Para Fernando Moreira, a preocupação imediata é o número de jogadoras disponíveis. Longe dos grandes palcos, o futebol é vivido com sacrifício e dificuldades. Dos clubes e, principalmente, das atletas. O Grupo Desportivo Malveira da Serra, afiança, "tem todas as condições para treinarem, embora não haja uma aposta tão grande nas meninas nas camadas jovens como há para os rapazes". Ainda assim, gostaria que os clubes "percebessem que têm de lhes dar o mesmo que dão ao futebol masculino". No segundo ano em que está à frente deste projeto - para trás deixou a família e Viseu -, Fernando Moreira viu reduzir quase para metade o número de praticantes.
"Malveira da Serra é do concelho de Cascais, mas não há transportes públicos até ao local dos treinos e as atletas têm de custear tudo. No ano passado tinha entre 20 a 22 atletas. Algumas tiveram de sair por motivos profissionais. Fizemos captações, mas não conseguimos atrair muitas raparigas. Inscritas, no início da época, estavam 18 atletas. Neste momento temos 14 jogadoras. Algumas foram desistindo porque não conseguem conciliar o trabalho ou a faculdade com os treinos e os jogos. Para ir aos jogos têm de pedir troca de folgas. Algumas entidades patronais percebem, outras não, até porque as lesões levam a que elas entrem de baixa", explica o técnico.

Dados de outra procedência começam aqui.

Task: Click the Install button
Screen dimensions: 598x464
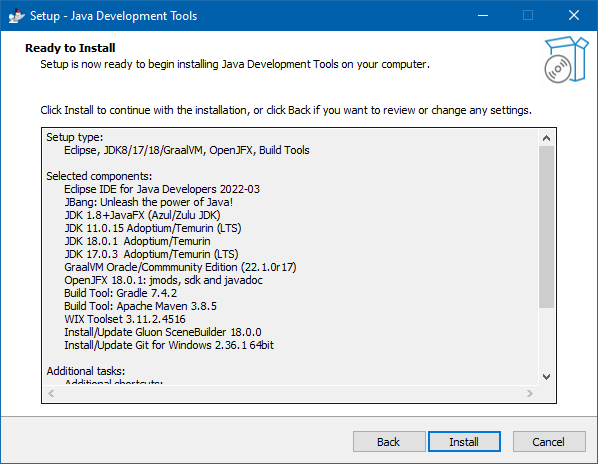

Rita é central e cumpre a sua terceira época como atleta. Trabalha num escritório, tendo, por isso, uma maior liberdade de horários para poder comparecer aos treinos e jogos. Não consegue explicar bem o que a atrai no futebol e a faz continuar, mas talvez seja o facto de dependerem "umas das outras, o saber que cada uma tem um papel a desempenhar, o espírito de equipa que se desenvolve". Gosta de falar com as colegas e, por ser das mais velhas - com 27 anos, num grupo onde as mais novas apenas têm 17 - é tratada como a mãe das restantes. Gosta de falar com as companheiras individualmente, porque "cada jogadora é diferente".
E os jogos com oito, dez ou 12 jogadoras são para disputar. "Estamos aqui para ganhar. A força tem de estar cá sempre. As que estiverem vão honrar o emblema que trazem ao peito", garante Rita, confirmando a ideia transmitida pelo seu treinador de que "o futebol feminino está vivo" apesar das dificuldades.
Ah, já agora, o Guia venceu por 14-0. Mas, isso, pouco importa!
Guia elogia a "bravura"
"Estava a dar a palestra à equipa, quando o diretor entrou e me informou que a equipa do Malveira da Serra só tinha oito jogadoras. Foi uma surpresa." É desta forma que o treinador João Santos recorda o dia 22 de janeiro. Com mais de duas décadas como treinador, conta que esta foi uma situação inédita. "Durante o jogo, as equipas podem ficar com menos jogadoras em campo, mas logo de início? Nunca me tinha acontecido."
O técnico algarvio ficou ainda mais espantado com o passar dos minutos, porque julgava, tal como acontecera noutros jogos de inferioridade, que não aguentariam mais de um quarto de hora.
"Aguentaram o desgaste físico e anímico. O adversário mostrou um enorme respeito por nós, fazendo o jogo todo com atletas que não estavam fisicamente bem e na segunda parte tiveram de ser assistidas muitas vezes. Foram de uma bravura excelente. Ficámos com admiração por todas elas", enaltece o treinador que pediu à sua equipa "respeito" e "disponibilidade", como resposta ao esforço das oponentes.
"As carrinhas são mais velhas do que nós"
Malveira da Serra está inserida na área metropolitana de Lisboa, mas sofre com a falta de transportes públicos até ao Campo 22 de Março, do Grupo Desportivo. As deslocações ficam a cargo das atletas e familiares, fator que pesa na hora de decidir a continuidade da prática desportiva. O clube, diz o presidente Jorge Matos, carece de "meios de transporte próprios para ir buscar as atletas. Precisávamos, pelo menos, de duas carrinhas. Temos carrinhas, mas são mais velhas do que nós e não servem de grande coisa", revela. Há algum benemérito a ler?